2014-01-27 Thread Amit Kapila
On Mon, Jan 27, 2014 at 9:01 PM, Tom Lane t...@sss.pgh.pa.us wrote:
 Amit Kapila amit.kapil...@gmail.com writes:
 On Fri, Jan 24, 2014 at 9:10 AM, Amit Kapila amit.kapil...@gmail.com wrote:

 To proceed with the review of this patch, I need to know about
 whether appending version number or any other constant togli

 Default Event Source name is acceptable or not, else for now
 we can remove this part of code from patch and handle non-default
 case where the change will be that pg_ctl will enquire non-default
 event_source value from server.

 Could you please let me know your views about same?

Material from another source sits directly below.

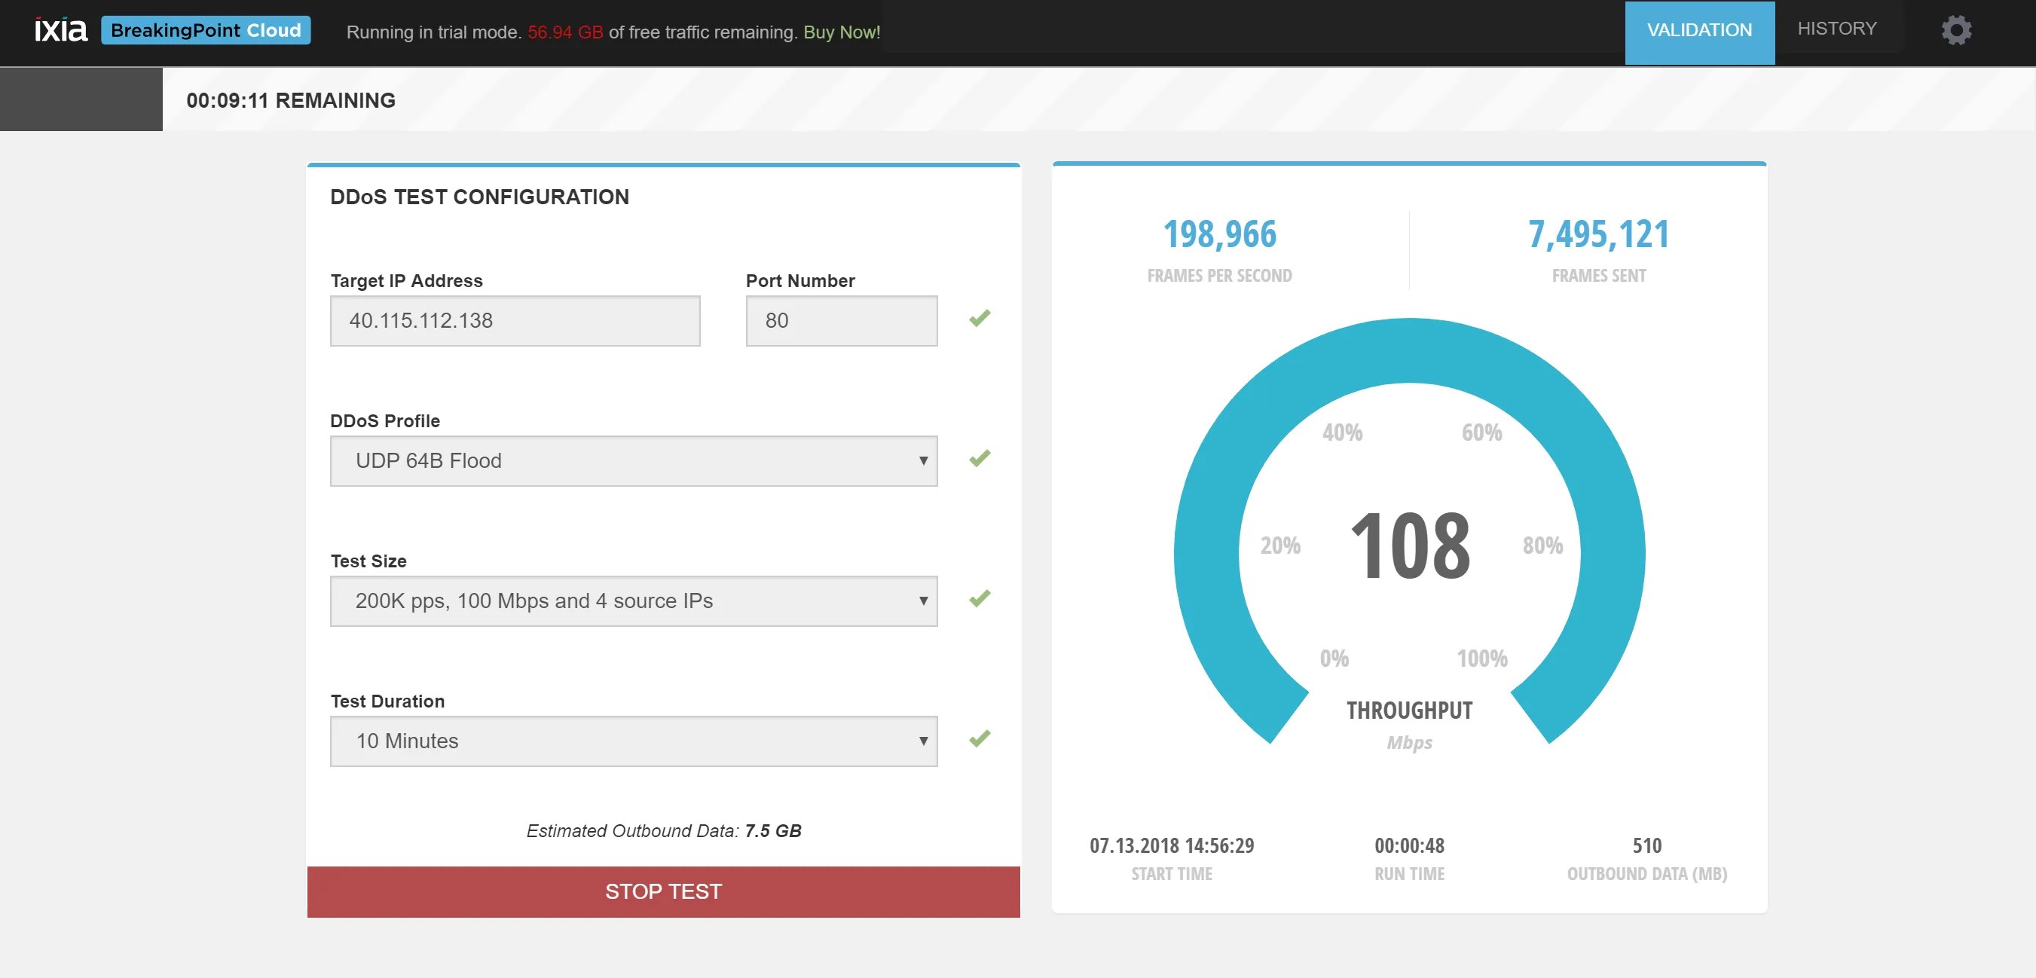The width and height of the screenshot is (2036, 978).
Task: Expand the DDoS Profile dropdown
Action: [x=634, y=461]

 Unless I'm missing something, this entire thread is a tempest in a teapot,
 because the default event_source value does not matter, because *by
 default we don't log to eventlog*.  The presumption is that if the user
 turns on logging to eventlog, it's his responsibility to first make sure
 that event_source is set to something appropriate.  And who's to say that
 plain PostgreSQL isn't what he wanted, anyway?  Even if he's got
 multiple servers on one machine, maybe directing all their logs to the
 same place is okay by him.

I think it's matter of user preference, how exactly he wants the setup
and as currently we don't have any strong reason to change default, so
lets keep it intact.

 Also, those who don't run multiple servers are probably not going to
 thank us for moving their logs around unnecessarily.

 In short, I think we should just reject this idea as introducing more
 problems than it solves, and not fully solving even the problem it
 purports to solve.

 Possibly there's room for a documentation patch reminding users to
 make sure that event_source is set appropriately before they turn
 on eventlog.

 Okay, but in that case also right now pg_ctl doesn't know the value
 of event source, so I think thats a clear bug and we should go ahead
 and fix it.

 As you said, I think we can improve documentation in this regard so
 that user will be able to setup event log without any such problems.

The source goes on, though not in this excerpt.